Ces deux positions sont absurdes. Dès qu’on s’interroge sur la notion même de vivant, bien avant l’apparition des premières consciences, on découvre la propriété privée. Une cellule se constitue en créant une membrane entre elle et l’extérieur, une peau qui la délimite, sépare ce qui lui appartient de ce qui est public.

Sans privatisation, pas de vie, pas d’autopoïèse. La vie peut même être vue comme la naissance de la privatisation. Nationalisez un être, il meurt par dissolution dans le milieu.

Mais si tout était privatisé, les agents ne pourraient plus se déplacer sans se heurter aux autres. L’espace serait saturé par le vivant qui s’étoufferait lui-même. La vie a besoin d’un domaine public pour se déployer. Reste à définir un équilibre entre public et privé. C’est une question politique.

Le privé doit-il se limiter au corps, en deçà duquel la vie est impossible, doit-il accepter l’habitation privée, l’entreprise privée, la culture privée, l’armée privée, la monnaie privée ? L’ultracapitalisme répond par l’affirmative à toutes ces questions. Il paraît toutefois évident que cela conduit à un étouffement de la société, étouffement que nous appelons plus communément : crise.

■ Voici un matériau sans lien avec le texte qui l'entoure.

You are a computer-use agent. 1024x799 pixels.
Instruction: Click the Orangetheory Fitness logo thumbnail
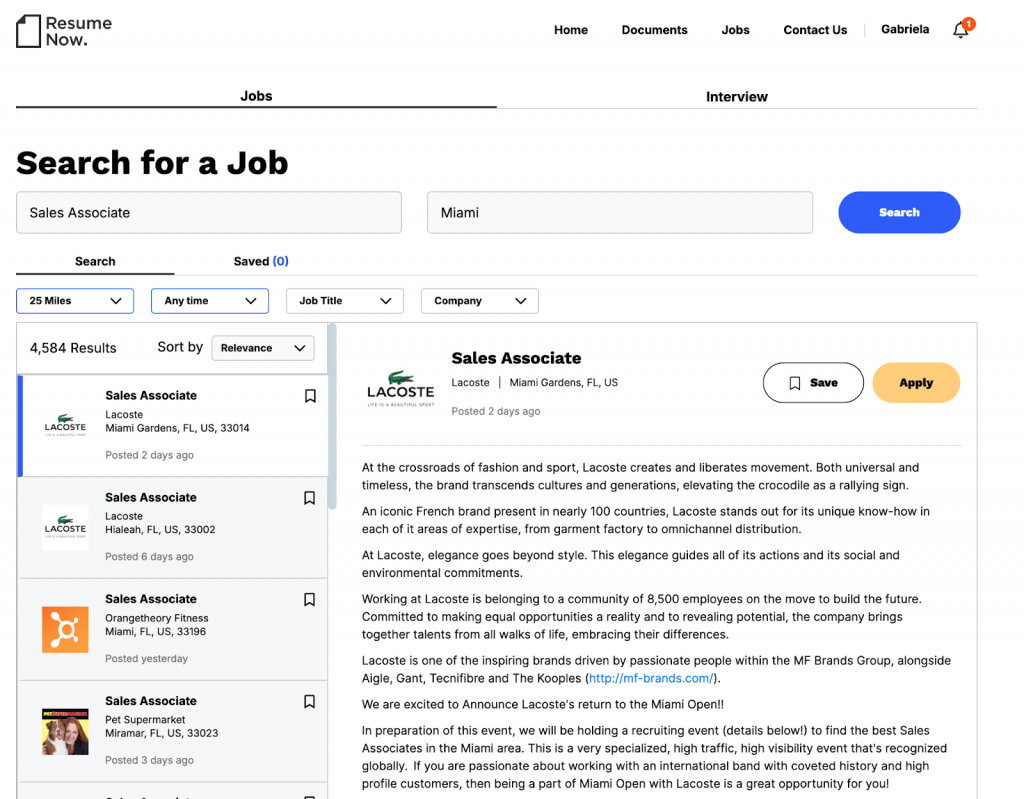click(x=65, y=629)
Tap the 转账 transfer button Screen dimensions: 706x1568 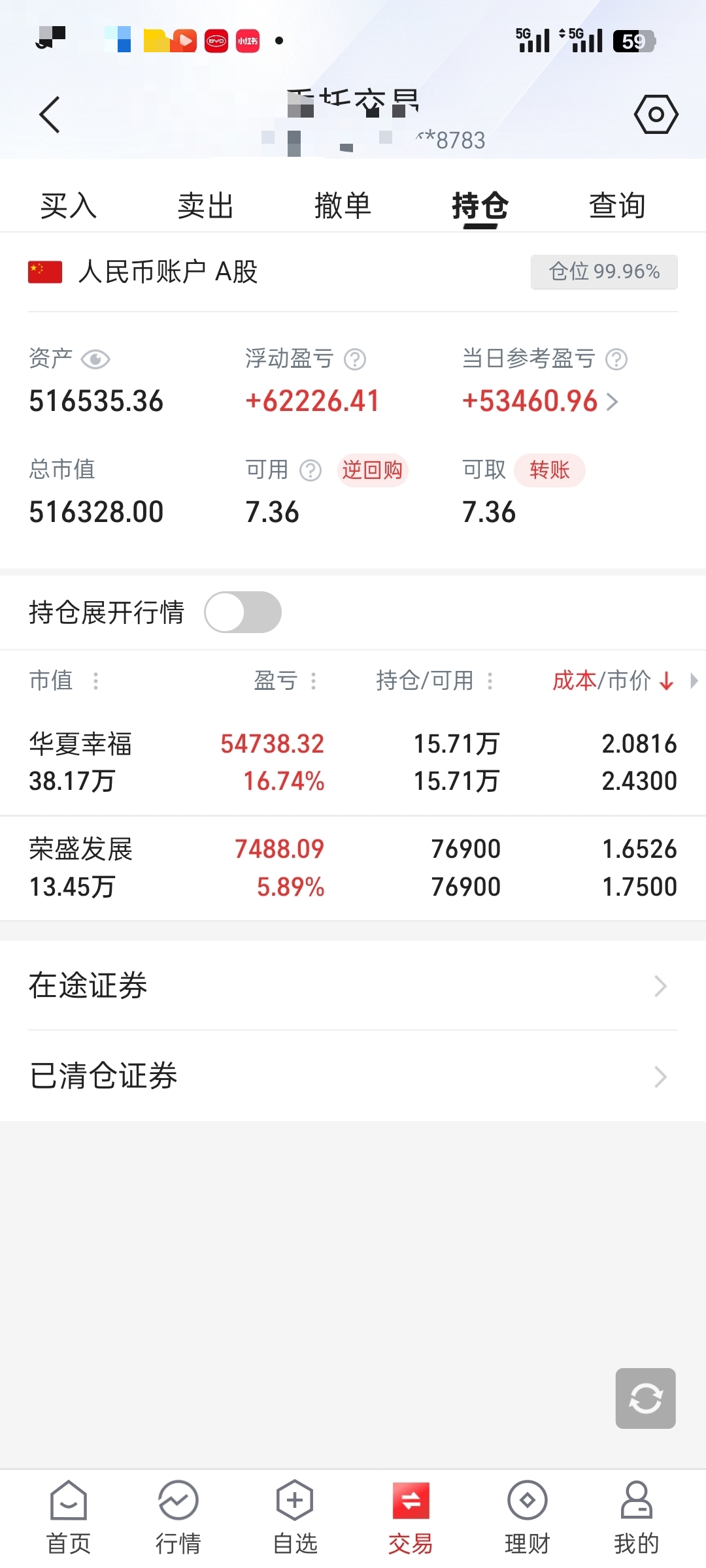point(549,470)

Au commencement, tout était public. Puis a débuté un long processus de privatisation qui semble vouloir se poursuivre aujourd’hui aveuglément. Pourtant, la vie désire vivre comme dirait Spinoza. Elle n’a aucune autre ambition. Et cette ambition se trouve contrariée par son succès même. Nous devons donc user de notre conscience pour changer le cours de l’Histoire. Nous devons maintenir un équilibre entre le privé et le public.

C’est alors qu’entre en jeu la technologie. Elle ne cesse de nous rendre de plus en plus indépendants du milieu. En quelque sorte comme si la peau de la cellule devenait de moins en moins utile. Nous avons commencé une nouvelle aventure. Celle où on peut voir reculer le privé au profit du public.

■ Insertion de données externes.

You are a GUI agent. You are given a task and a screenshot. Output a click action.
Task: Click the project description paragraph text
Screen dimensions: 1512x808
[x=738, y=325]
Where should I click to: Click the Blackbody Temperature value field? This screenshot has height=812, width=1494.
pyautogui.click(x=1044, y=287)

Dans un monde prospère, un monde où le revenu de base serait instauré, nos besoins primaires seraient satisfaits et nous offririons nos créations sans rêver d’un surplus de biens privés. Nous sommes déjà nombreux dans cette situation. Nous basculons peu à peu dans la société du partage.

Pas encore question de renoncer au corps, ni à son extension l’habitation, mais déjà la voiture est moins indispensable, et beaucoup d’autres objets, tels que livres et CD qui peuvent être dématérialisés… Nous avons entamé, au regard de la conquête du privé, une involution, d’autant plus nécessaire que la démultiplication du domaine public démultiplie nos possibilités existentielles, et donc notre bonheur.

Il me paraît évident que si les technologies le permettent nous irons plus loin. L’habitation aussi se dématérialisera, le corps aussi… et nous nous transformerons en consciences libres sur le réseau. L’extension du domaine public n’est qu’un prélude à de plus grands bouleversements. C’est une lutte pour l’espace vital.